_MATERIAL SHOWN_
.....

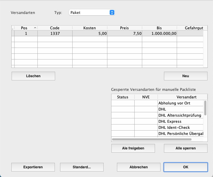Click the Bis cell showing 1.000.000,00
The height and width of the screenshot is (177, 213).
[159, 33]
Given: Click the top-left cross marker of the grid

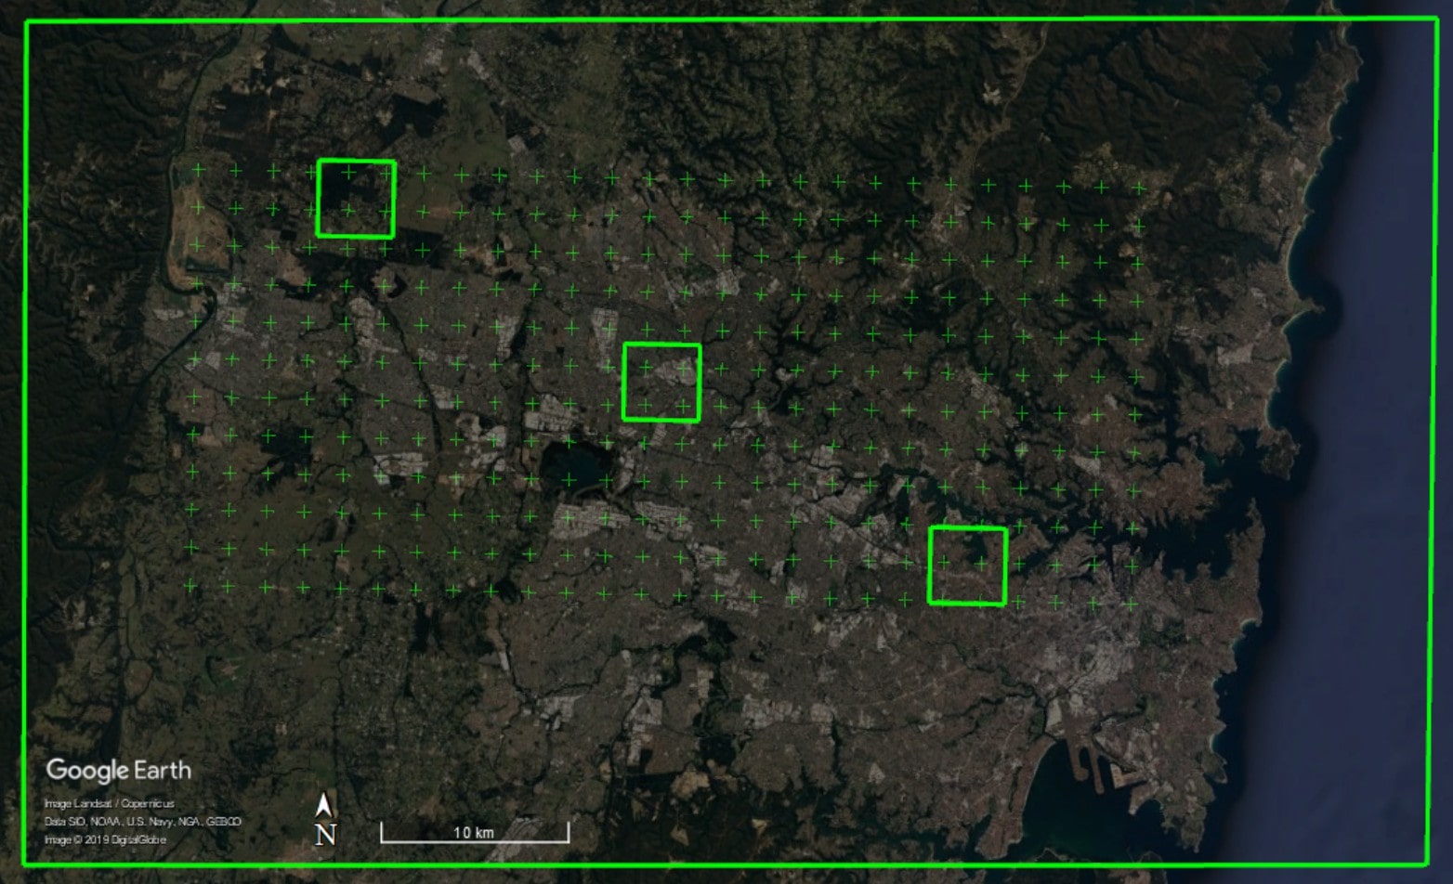Looking at the screenshot, I should click(198, 170).
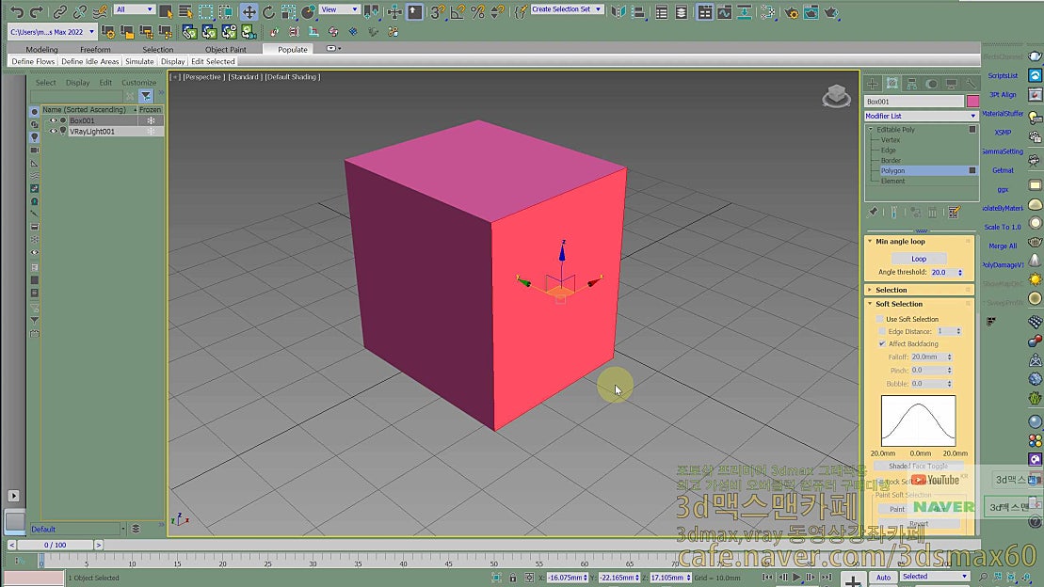Open the Modifier List dropdown

pos(921,114)
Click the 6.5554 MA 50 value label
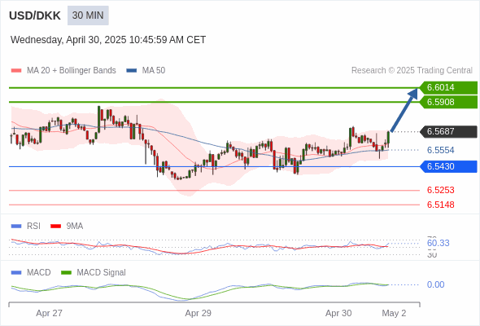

.....

_TASK BRIEF_
Transcribe only the lines between the line containing "Given: Click the" and the final line of the listing, inclusive, exactly as they appear; no pictures are to be included.

_ANSWER TO THIS EXERCISE_
Given: Click the top-left cross marker of the grid

Looking at the screenshot, I should click(198, 170).
Open the Modifier List dropdown

pos(921,114)
Click the 6.5554 MA 50 value label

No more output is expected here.